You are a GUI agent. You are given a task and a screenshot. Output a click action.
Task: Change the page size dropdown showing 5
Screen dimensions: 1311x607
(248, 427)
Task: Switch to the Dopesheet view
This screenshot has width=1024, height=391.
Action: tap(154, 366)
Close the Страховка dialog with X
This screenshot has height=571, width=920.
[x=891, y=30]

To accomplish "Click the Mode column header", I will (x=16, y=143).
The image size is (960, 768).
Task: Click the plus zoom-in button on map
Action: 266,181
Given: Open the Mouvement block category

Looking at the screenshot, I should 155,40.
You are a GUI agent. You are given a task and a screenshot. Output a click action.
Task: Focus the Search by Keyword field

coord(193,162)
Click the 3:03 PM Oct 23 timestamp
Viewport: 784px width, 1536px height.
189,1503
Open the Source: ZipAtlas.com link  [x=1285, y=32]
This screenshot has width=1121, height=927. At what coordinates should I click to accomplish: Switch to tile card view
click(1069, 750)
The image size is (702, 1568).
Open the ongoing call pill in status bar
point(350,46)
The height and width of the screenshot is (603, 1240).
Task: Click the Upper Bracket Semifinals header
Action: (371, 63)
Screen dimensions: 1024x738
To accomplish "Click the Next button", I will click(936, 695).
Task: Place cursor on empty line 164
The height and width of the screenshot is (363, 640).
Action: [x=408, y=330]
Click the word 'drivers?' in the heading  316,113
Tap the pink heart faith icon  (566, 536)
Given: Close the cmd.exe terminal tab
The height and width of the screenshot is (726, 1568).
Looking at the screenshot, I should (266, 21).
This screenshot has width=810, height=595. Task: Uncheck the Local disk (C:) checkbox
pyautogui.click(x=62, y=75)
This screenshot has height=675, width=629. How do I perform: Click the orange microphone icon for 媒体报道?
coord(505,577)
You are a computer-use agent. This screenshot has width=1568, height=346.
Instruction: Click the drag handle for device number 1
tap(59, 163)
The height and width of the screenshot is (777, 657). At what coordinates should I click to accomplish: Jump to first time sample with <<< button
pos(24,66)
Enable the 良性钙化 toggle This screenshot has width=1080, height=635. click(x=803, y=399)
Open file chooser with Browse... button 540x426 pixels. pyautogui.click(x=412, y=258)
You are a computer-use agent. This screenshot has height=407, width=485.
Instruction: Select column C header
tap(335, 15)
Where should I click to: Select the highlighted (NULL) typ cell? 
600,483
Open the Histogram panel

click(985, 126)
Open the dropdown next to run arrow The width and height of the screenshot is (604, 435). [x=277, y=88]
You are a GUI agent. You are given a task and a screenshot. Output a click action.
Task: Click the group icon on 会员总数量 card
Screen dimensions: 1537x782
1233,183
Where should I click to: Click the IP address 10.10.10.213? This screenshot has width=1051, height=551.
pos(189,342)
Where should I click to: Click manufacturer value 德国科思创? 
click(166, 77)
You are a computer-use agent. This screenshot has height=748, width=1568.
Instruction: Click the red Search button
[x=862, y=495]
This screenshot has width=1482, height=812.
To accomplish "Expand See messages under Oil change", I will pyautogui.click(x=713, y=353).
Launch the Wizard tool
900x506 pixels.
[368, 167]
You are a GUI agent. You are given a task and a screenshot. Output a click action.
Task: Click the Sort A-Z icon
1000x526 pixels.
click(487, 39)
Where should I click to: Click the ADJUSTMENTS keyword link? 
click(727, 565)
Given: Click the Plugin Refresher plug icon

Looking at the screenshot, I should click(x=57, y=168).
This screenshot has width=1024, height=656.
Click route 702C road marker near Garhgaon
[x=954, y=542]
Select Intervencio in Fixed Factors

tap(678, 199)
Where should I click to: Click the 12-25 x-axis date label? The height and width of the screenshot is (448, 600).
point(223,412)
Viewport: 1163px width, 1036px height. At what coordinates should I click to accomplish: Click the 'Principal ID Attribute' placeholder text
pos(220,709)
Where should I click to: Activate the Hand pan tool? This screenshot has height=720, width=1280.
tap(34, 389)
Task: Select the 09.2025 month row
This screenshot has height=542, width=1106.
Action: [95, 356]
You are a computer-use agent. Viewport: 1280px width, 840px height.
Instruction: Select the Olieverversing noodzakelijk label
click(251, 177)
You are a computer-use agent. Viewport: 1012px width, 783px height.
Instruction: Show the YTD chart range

------------------------------

*EXERCISE*.
Whenever a line in the material contains the word "dropdown", copy that line.

*RESULT*.
Task: Change the page size dropdown showing 5
Open the dropdown next to run arrow The width and height of the screenshot is (604, 435). [x=277, y=88]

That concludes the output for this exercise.